O Porto do Lobito assume um papel central no escoamento de minerais críticos como cobre e cobalto provenientes da RDC e da Zâmbia. A estratégia passa pela modernização e expansão das infraestruturas, incluindo terminais especializados e soluções adequadas ao manuseamento destes recursos. Em paralelo, avança a digitalização e simplificação dos procedimentos aduaneiros, reduzindo constrangimentos burocráticos. A articulação com parceiros internacionais e operadores globais traz know-how, investimento e padrões operacionais exigentes, alinhando o porto com cadeias de abastecimento modernas. Acresce o foco em logística sustentável e rastreabilidade, valorizados na transição energética. A integração entre ferrovia e porto garante eficiência, tornando o corredor mais rápido, seguro e competitivo. Assim, o Porto do Lobito posiciona-se como plataforma logística de referência regional, promovendo o comércio intra-africano e o investimento internacional. É também membro do Pacto Global das Nações Unidas, comprometendo-se com princípios de direitos humanos, normas laborais, ambiente e combate à corrupção.

Que ganhos estruturais trouxeram a articulação entre infraestruturas portuária, ferrovia e operadores internacionais?
A articulação entre o Porto do Lobito, o Caminho-de-Ferro de Benguela e operadores internacionais consolidou um corredor logístico integrado. Verificou-se redução dos custos logísticos e dos tempos de trânsito, aumentando a competitividade face a rotas alternativas e a atractividade para o comércio. Houve aumento da capacidade de movimentação de carga, beneficiando da complementaridade entre transporte marítimo e ferroviário, assegurando maior fluidez desde o hinterland até ao porto. A presença de operadores internacionais trouxe melhores práticas de gestão, maior transparência e eficiência operacional, reforçando a credibilização do corredor. Em termos mais amplos, esta articulação dinamiza cadeias de valor, cria emprego e reforça a integração económica de Angola com a região e o mundo.

«O Porto do Lobito assume um papel central no escoamento de minerais críticos como cobre e cobalto provenientes da RDC e da Zâmbia.»

Que ambição estratégica define o futuro do Porto do Lobito enquanto grande plataforma logística de África?
A grande ambição estratégica é afirmar o Porto do Lobito como hub logístico de referência em África, ligando o Atlântico aos centros de produção mineral e industrial do interior do continente. Esta visão assenta na expansão da capacidade, inovação tecnológica e integração regional. Implica investimento contínuo em infraestruturas modernas, digitalização e soluções logísticas inteligentes.
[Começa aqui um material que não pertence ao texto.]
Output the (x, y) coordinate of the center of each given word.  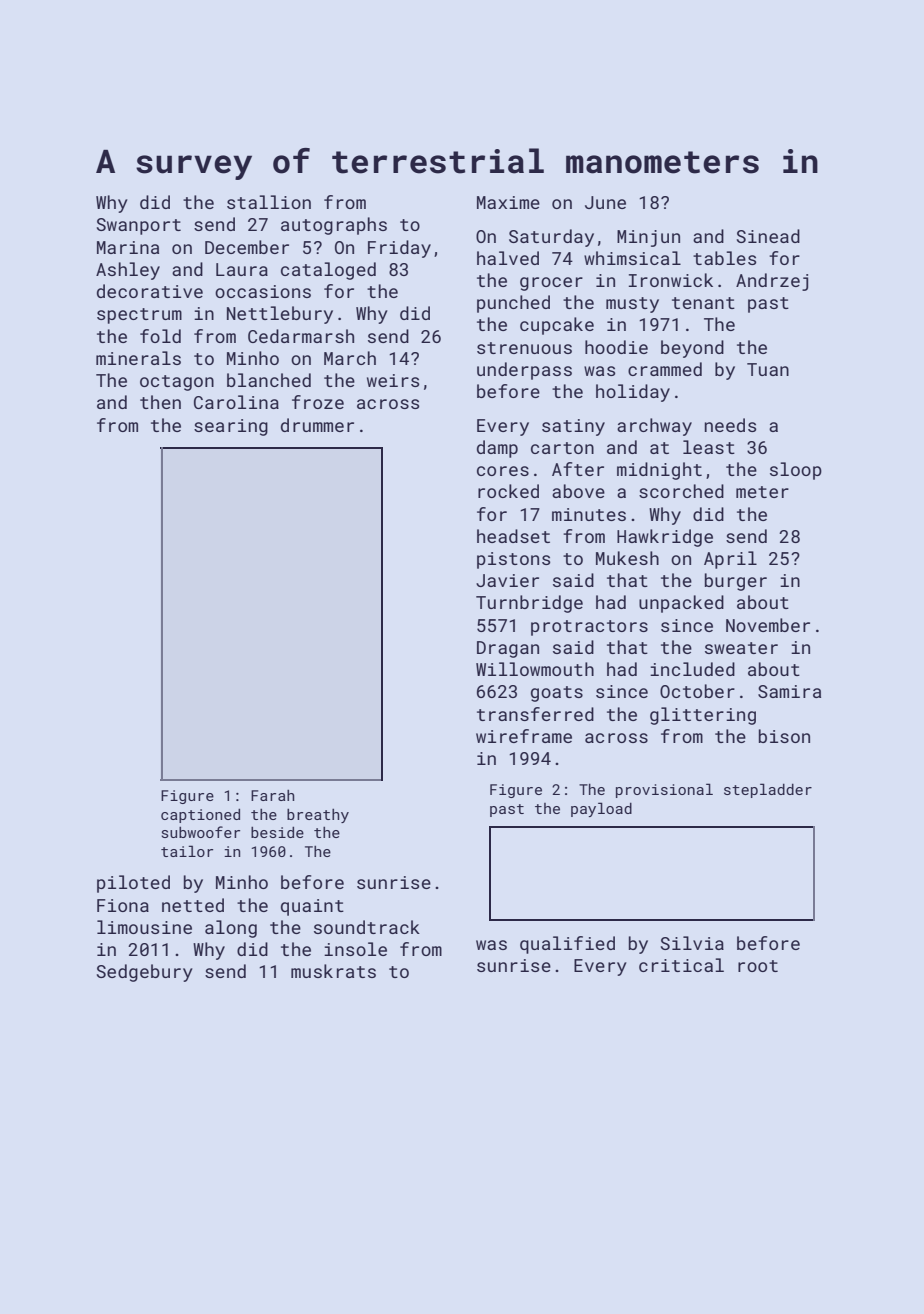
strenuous (524, 348)
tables (724, 258)
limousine (144, 927)
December (247, 247)
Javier (507, 580)
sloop (796, 471)
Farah (273, 795)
Pretende-se consolidar o porto como centro de excelência em serviços logísticos, atraindo operadores globais, promovendo zonas logísticas e industriais e criando valor para a economia nacional. A formação de quadros nacionais altamente qualificados é igualmente central. A missão é atuar como elo de intermodalidade e logística, sendo não apenas ponto de passagem de mercadorias, mas motor de desenvolvimento económico, integração regional e afirmação de Angola no comércio internacional.
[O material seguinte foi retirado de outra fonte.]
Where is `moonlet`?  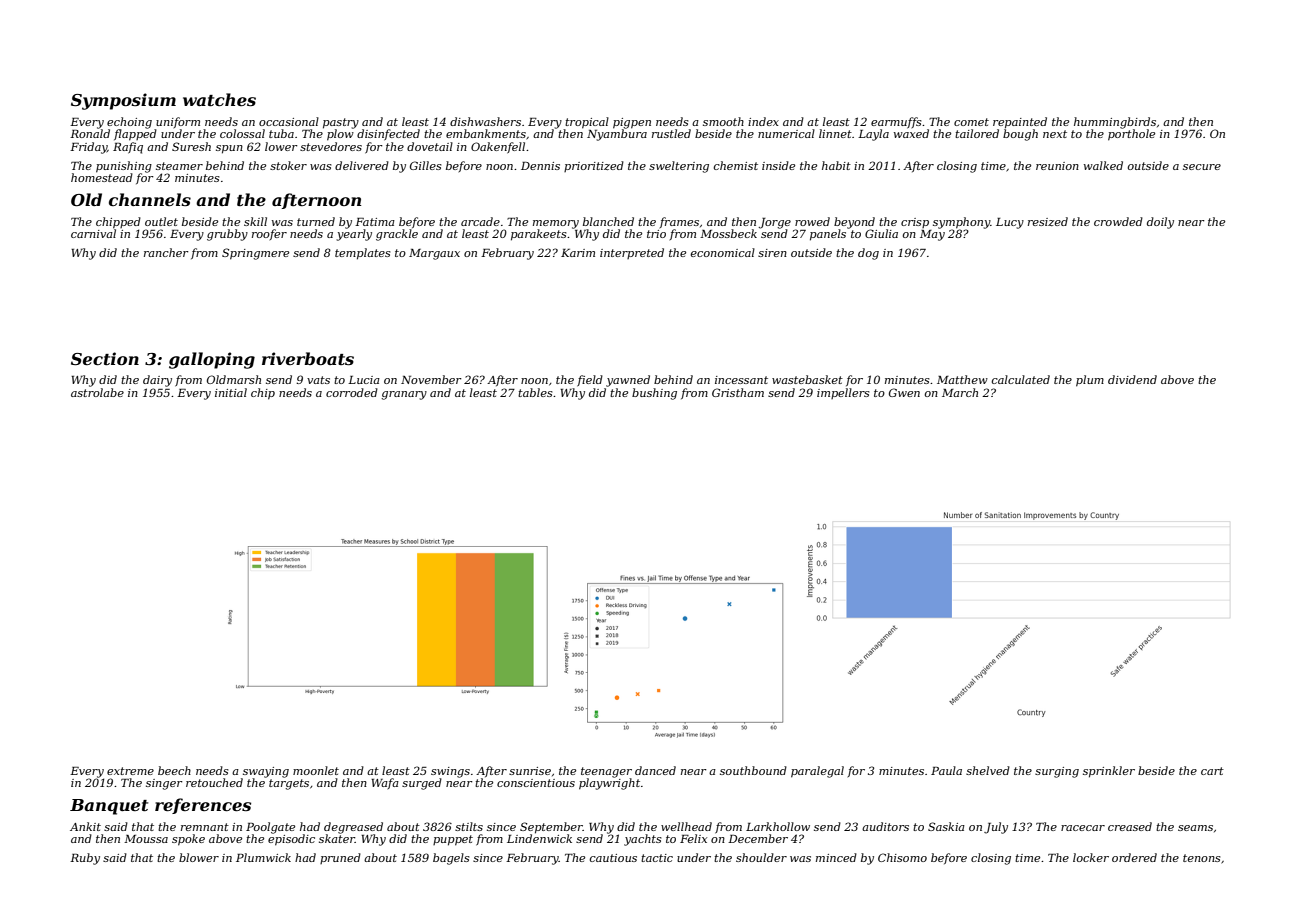
moonlet is located at coordinates (316, 770).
Fale-nos um pouco do processo de dragagem.
Encontra-se em curso a dragagem do cais de acostagem, numa área de cerca de 140 mil metros quadrados, com remoção aproximada de 90 mil metros cúbicos de material. Esta intervenção permitirá restabelecer as quotas operacionais de 14,7 metros no Terminal de Contentores e de 11,5 metros nos cais Norte e Sul. Com duração prevista de três meses, é executada com rigor técnico e acompanhamento permanente, garantindo a continuidade das operações portuárias. Trata-se de uma dragagem de manutenção destinada à reposição dos fundos nas zonas Norte, Sul e Este, melhorando a navegabilidade e permitindo a recepção de navios de maior porte, aumentando a eficiência operacional. Reforça ainda a atractividade do porto junto de armadores e operadores logísticos. Mais do que uma intervenção técnica, evidencia o compromisso com a modernização contínua das infraestruturas, criando condições para crescimento sustentável, captação de novas linhas marítimas e aumento do volume de carga movimentada.